Given the uncertainty with regard to the effectiveness of pelvic nodal irradiation (PNI) for prostate cancer, we aimed to determine whether patients with prostate cancer who are treated with PNI are at a higher risk of developing radiation-related lymphopenia (RRL). Methods and materials:The electronic charts of 886 consecutive patients treated with radiation therapy for prostate cancer between 2006 and 2018 at our institution were retrospectively analyzed. Qualifying patients were those with total lymphocyte counts within 1 year before and 3 to 24 months after the start of radiation therapy. Lymphopenia was the primary outcome, and overall survival and biochemical progression-free survival were secondary outcomes. Results:Thirty-six patients with and 95 patients without PNI qualified for inclusion. In the PNI cohort, 61.1% of patients developed RRL (median follow-up total lymphocyte count < 1000 cells/μL) versus 26.3% of non-PNI patients (P < .001). On univariate analysis, initial prostate-specific antigen level, baseline lymphopenia, treatment modality, PNI status, increased planned target volume, and androgen deprivation therapy administration were all significant predictors of RRL (P < .05). On multivariate analysis, PNI status was a significant predictor of RRL (hazard ratio [HR], 3.42; 95% confidence interval [CI], 1.22-9.61; P < .001), as were initial prostate-specific antigen values (HR, 1.05; 95% CI, 1.00-1.11; P = .006) and baseline lymphopenia (HR, 8.32; 95% CI, 2.19-31.6; P = .007). RRL was not predictive for biochemical progression-free survival, distant metastasis, or overall survival on multivariate analysis, but the number of events was likely insufficient for these analyses. Conclusions:The higher risk of RRL among patients with PNI comports with other papers that show that increased treatment volumes are associated with higher rates of RRL. Mounting evidence for the adverse effects of RRL on clinical outcomes supports the significance of our findings and suggests that further studies are needed on RRL as a potential harm of PNI that may affect the interpretation of results from clinical trials of PNI.
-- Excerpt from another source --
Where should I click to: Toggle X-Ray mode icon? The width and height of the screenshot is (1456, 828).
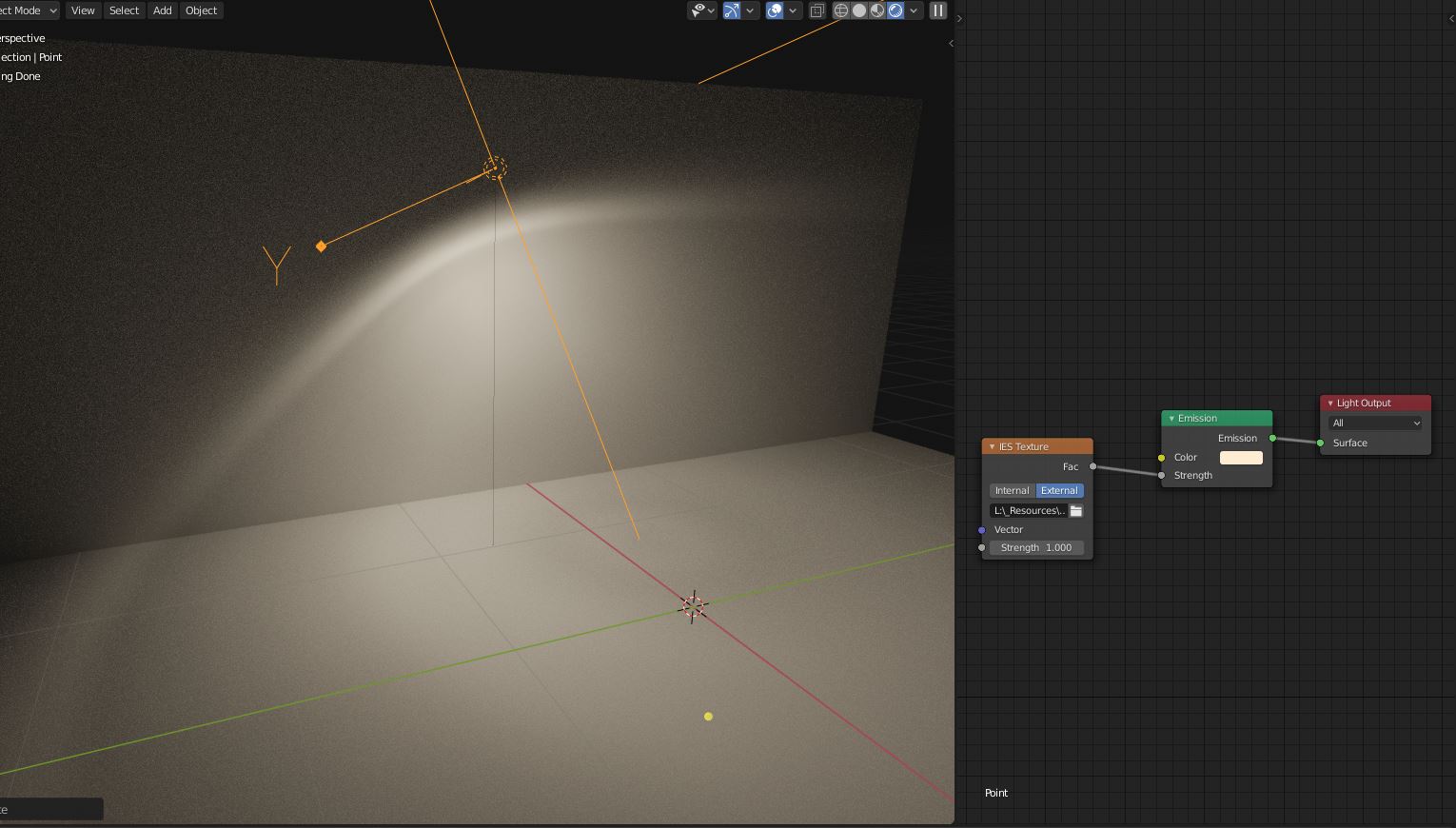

No worries about delaying prostate radiation for a few days - the cancer grows back very slowly. The bigger question is why are they still putting you through a 44 treatment plan? ASTRO has strongly endorsed fewer treatments. You can ask them to accelerate the remainder of your schedule:
And a combo treatment with whole pelvic external beam radiation and brachytherapy to the prostate would only require 20 total external beam treatments, and is much more effective for your diagnosis. You can possibly still do that:
Your CD4 decline is troubling, especially since it started well before any radiation. I'm sure you had a bone scan that showed no infiltration into the bones. Perhaps your HAART has become resistant? There are clinical trials to test whether some HIV meds can be used to treat covid-19 - too early to tell.
Thanks so much Allen... always so helpful to get your feedback... had made the decision to not go with the brachytherapy boost, b/c Yale’s radiologist said no one in CT is doing it... probably should have explored it further... we looked at the shorter treatment plan with higher doses at the end... i think it was 28 total... but concern about location of my particular cancer butting up (pardon the pun) to the rectum lead to the decision to do the 44...
As for the HAART becoming resistant... i have been undetectable (HIV viral load that is) for 9 + years... and i still am... do you mean HAART resistance Impacting my CD4 count. My ID doctor is convinced that CD4 decline is totally due to the cancer and its treatment...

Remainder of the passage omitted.